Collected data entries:
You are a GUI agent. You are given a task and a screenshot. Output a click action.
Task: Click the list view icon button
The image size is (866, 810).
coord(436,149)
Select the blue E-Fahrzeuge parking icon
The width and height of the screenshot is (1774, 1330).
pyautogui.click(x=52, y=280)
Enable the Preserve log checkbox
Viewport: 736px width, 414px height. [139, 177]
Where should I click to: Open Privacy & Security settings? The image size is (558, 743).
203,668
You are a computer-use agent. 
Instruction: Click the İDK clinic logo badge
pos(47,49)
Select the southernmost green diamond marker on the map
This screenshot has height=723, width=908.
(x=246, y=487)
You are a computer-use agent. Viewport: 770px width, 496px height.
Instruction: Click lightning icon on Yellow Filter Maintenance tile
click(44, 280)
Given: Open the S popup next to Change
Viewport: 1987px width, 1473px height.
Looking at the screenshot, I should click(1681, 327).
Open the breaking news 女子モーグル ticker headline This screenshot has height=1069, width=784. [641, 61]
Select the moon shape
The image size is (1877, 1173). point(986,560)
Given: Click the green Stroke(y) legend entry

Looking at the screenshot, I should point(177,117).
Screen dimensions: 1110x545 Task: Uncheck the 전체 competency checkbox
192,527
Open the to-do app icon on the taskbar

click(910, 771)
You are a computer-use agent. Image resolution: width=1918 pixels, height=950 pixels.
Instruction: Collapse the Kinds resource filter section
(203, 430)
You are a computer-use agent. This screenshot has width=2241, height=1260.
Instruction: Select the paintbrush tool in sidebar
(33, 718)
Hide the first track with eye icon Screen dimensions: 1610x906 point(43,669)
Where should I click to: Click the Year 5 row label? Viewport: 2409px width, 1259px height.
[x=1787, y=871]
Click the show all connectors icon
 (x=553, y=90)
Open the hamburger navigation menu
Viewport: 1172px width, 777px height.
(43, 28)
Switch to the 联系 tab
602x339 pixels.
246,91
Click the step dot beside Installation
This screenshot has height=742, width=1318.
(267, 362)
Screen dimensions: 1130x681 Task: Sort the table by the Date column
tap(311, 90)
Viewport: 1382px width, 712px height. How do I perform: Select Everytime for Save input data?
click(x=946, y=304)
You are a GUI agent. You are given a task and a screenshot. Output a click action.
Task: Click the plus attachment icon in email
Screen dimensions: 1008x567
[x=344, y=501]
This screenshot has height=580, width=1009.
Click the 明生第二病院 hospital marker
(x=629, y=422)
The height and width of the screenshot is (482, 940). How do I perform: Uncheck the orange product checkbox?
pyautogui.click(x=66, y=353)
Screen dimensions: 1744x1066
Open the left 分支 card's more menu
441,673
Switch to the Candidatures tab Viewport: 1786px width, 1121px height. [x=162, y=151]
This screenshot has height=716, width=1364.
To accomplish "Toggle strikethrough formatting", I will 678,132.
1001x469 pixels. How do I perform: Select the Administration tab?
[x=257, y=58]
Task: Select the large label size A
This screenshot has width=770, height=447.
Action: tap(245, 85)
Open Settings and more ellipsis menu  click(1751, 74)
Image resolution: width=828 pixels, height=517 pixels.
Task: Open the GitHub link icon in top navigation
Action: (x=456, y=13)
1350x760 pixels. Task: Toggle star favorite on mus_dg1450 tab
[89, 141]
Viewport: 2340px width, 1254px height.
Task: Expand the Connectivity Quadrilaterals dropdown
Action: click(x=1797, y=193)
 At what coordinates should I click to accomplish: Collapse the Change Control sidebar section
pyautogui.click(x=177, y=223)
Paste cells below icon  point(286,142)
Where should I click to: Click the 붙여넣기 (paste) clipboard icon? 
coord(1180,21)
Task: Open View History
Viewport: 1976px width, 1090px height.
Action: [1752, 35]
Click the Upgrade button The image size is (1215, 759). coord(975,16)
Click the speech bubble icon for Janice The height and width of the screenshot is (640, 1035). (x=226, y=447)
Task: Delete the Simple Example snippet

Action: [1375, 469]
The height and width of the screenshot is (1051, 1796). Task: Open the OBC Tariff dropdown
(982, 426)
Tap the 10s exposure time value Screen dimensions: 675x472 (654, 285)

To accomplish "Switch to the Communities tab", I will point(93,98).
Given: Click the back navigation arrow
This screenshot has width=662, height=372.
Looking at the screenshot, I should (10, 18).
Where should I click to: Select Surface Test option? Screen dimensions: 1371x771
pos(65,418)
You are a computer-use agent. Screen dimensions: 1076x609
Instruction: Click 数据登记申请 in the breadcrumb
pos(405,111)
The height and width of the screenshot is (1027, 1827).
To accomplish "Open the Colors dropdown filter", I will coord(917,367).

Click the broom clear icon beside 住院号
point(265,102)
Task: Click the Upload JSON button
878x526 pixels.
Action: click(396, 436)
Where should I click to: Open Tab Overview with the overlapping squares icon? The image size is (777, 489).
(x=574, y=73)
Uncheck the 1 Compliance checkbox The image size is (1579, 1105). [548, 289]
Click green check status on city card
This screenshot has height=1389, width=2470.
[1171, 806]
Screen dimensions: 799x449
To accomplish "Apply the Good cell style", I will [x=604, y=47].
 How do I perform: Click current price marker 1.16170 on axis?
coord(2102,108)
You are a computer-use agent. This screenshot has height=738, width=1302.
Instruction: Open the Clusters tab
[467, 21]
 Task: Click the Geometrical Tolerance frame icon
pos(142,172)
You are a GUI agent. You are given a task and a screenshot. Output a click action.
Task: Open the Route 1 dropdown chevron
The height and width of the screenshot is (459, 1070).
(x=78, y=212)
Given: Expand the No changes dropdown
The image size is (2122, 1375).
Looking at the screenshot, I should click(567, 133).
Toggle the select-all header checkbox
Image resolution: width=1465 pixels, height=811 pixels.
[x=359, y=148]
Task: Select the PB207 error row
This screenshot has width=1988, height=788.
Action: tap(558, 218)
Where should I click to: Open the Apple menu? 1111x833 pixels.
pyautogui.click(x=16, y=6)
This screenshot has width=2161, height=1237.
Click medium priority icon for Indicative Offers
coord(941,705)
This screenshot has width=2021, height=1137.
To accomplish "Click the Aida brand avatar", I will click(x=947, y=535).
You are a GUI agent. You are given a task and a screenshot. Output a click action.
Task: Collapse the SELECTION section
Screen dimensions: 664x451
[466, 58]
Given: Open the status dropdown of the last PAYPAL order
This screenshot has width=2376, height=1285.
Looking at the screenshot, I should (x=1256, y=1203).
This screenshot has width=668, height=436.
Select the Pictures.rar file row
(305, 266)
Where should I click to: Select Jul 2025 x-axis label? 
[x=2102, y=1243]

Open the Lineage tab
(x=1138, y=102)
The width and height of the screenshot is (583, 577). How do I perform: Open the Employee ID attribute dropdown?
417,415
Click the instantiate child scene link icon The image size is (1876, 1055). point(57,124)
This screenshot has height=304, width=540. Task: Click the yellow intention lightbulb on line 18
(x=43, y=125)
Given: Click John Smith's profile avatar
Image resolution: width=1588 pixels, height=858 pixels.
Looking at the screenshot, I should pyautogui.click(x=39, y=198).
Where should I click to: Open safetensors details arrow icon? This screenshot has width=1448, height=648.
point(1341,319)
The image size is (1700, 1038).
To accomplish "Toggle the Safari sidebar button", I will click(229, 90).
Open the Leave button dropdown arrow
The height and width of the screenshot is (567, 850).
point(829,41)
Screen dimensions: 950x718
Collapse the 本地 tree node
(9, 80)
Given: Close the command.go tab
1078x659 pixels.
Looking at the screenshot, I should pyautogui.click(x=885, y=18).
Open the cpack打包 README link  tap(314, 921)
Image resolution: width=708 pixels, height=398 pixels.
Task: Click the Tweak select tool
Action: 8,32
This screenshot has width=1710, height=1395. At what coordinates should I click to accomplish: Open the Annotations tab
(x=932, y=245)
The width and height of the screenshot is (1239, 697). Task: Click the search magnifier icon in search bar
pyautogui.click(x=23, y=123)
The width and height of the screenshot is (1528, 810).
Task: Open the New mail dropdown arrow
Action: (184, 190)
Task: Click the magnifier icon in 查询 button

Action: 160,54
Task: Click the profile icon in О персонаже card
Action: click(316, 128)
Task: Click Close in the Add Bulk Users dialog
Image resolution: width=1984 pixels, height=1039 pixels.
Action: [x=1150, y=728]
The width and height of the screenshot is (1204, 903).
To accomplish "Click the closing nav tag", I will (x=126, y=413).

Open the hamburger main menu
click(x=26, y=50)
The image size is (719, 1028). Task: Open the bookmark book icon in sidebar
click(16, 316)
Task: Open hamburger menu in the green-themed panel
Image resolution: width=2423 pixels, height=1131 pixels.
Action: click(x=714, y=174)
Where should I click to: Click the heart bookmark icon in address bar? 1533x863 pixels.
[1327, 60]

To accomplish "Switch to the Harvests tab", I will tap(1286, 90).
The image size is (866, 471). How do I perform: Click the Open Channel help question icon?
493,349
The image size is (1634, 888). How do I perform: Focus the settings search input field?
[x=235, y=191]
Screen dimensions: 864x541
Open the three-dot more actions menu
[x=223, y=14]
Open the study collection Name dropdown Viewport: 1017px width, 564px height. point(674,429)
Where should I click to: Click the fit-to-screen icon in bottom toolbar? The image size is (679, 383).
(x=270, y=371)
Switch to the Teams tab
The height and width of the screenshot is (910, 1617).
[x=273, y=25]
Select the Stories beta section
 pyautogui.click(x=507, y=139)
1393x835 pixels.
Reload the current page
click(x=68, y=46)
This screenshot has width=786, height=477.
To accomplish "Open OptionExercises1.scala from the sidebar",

Problem to solve:
Set down only the lines running from the line with "Where should I click to: Click the heart" to the end of the entries above, both included, exactly as they stand.

Answer box:
Where should I click to: Click the heart bookmark icon in address bar? 1533x863 pixels.
[1327, 60]

To accomplish "Switch to the Harvests tab", I will tap(1286, 90).
The image size is (866, 471). How do I perform: Click the Open Channel help question icon?
493,349
The image size is (1634, 888). How do I perform: Focus the settings search input field?
[x=235, y=191]
Screen dimensions: 864x541
Open the three-dot more actions menu
[x=223, y=14]
Open the study collection Name dropdown Viewport: 1017px width, 564px height. point(674,429)
Where should I click to: Click the fit-to-screen icon in bottom toolbar? The image size is (679, 383).
(x=270, y=371)
Switch to the Teams tab
The height and width of the screenshot is (910, 1617).
[x=273, y=25]
Select the Stories beta section
 pyautogui.click(x=507, y=139)
1393x835 pixels.
Reload the current page
click(x=68, y=46)
This screenshot has width=786, height=477.
To accomplish "Open OptionExercises1.scala from the sidebar",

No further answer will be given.